Am just in the process of packing for Dubai and just packed my laptop.

What I was actually wondering was - I share software with my dad (Photoshop, Microsoft office, etc) and rather than take the original discs with me, which he will also needs, I was going to copy the discs and take them with me. He did pay for them so don't really wanna part them lol.

Could they be considered pirated copies? Is there any problem with this? 

Hand Luggage or Hold Luggage to store them? Does this make any difference?

Cheers


----------



## crazymazy1980 (Aug 2, 2008)

thehumangallery said:


> Am just in the process of packing for Dubai and just packed my laptop.
> 
> What I was actually wondering was - I share software with my dad (Photoshop, Microsoft office, etc) and rather than take the original discs with me, which he will also needs, I was going to copy the discs and take them with me. He did pay for them so don't really wanna part them lol.
> 
> ...


The strict and legal answer to this is yes they are definitely pirated copies. It is illegal to share a copy of any software unless you have paid for a multiple licence agreement (ie you both have unique paid for serial numbers). 

Now you can copy the disk (network engineers do this to slipstream updates and service packs for ease of upgrading and maintaining large networks) but you MUST have an individual licence for EACH machine.

If you are caught with them you could be liable for prosecution.

...Now there is software available that can create what are known as ISOs, this enables someone to create an image of a disk and store it on a hard disk to burn to a CD/DVD/Blu-Ray at another time. There are also part/full disk encryption systems such as PGP that can stop prying eyes looking at what you have on your Hard Drive. How you would use such software is entirely up to you 

I don't advocate piracy. Personally I use Open Office and GIMP - plenty of really good free software out there that you don't even need to pirate - or use versions that come on the front covers of magazines just before the release of a new fangled edition. They're much cheaper and legal!!

HTH


----------



## thehumangallery (Sep 5, 2008)

crazymazy1980 said:


> The strict and legal answer to this is yes they are definitely pirated copies. It is illegal to share a copy of any software unless you have paid for a multiple licence agreement (ie you both have unique paid for serial numbers).
> 
> Now you can copy the disk (network engineers do this to slipstream updates and service packs for ease of upgrading and maintaining large networks) but you MUST have an individual licence for EACH machine.
> 
> ...


Some good advice here thanks! Am a photographer so cannot really settle for anything less than Photoshop or Lightroom!

Am gonna have a think and see what I can sort out!

thanks!


----------



## crazymazy1980 (Aug 2, 2008)

thehumangallery said:


> Some good advice here thanks! Am a photographer so cannot really settle for anything less than Photoshop or Lightroom!
> 
> Am gonna have a think and see what I can sort out!
> 
> thanks!


I know what you mean, PhotoShop is definitely much better than GIMP but can't justify the price tag when I only use it for messing around.


----------



## Ogri750 (Feb 14, 2008)

I have to admit, I brought numerous "back-up" copies of software. They were all in a cd case in the container and no probs at all.
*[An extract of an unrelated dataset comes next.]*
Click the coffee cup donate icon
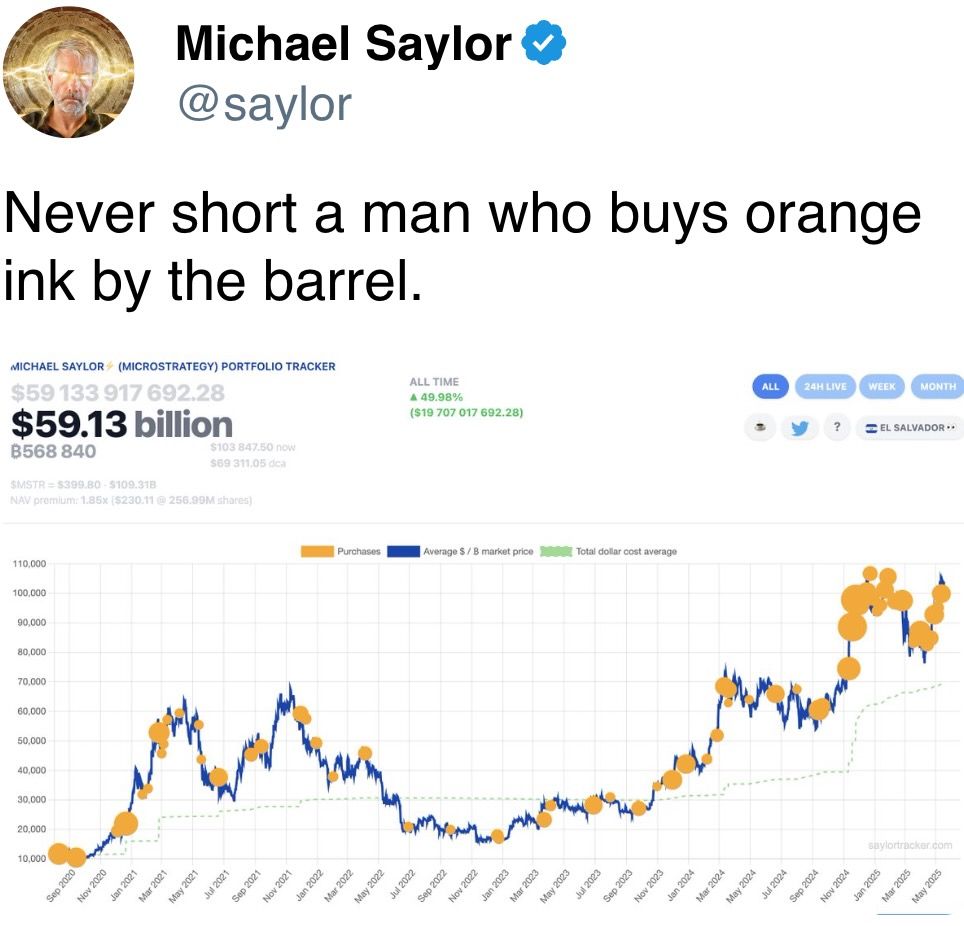tap(761, 427)
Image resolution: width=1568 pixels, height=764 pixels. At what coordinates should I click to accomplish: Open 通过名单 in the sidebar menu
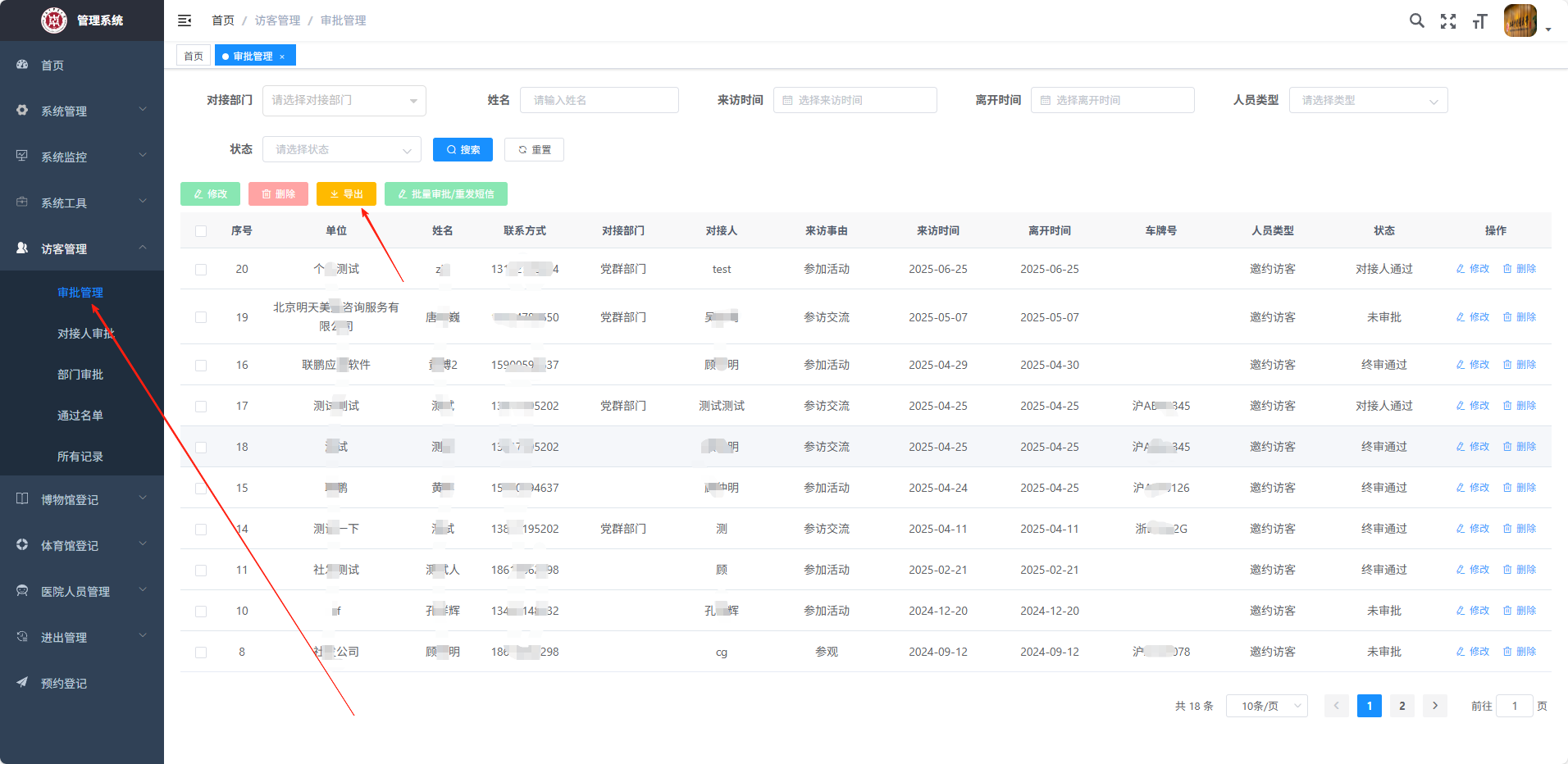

ISO images is probably the easiest way to go. I believe Nero has the capability to burn ISO images


----------



## Spellbound (Sep 4, 2008)

THG, as someone who also does a lot of photographic work, I can recommend Serif Photoplus (free software very similar in many ways to PS). For most of what you need to do, as a photographer, this should suffice.


----------



## thehumangallery (Sep 5, 2008)

Spellbound said:


> THG, as someone who also does a lot of photographic work, I can recommend Serif Photoplus (free software very similar in many ways to PS). For most of what you need to do, as a photographer, this should suffice.


LOL trust me Photoshop is like an extension of my body. Was very miffed when my darkroom got amputated lol


----------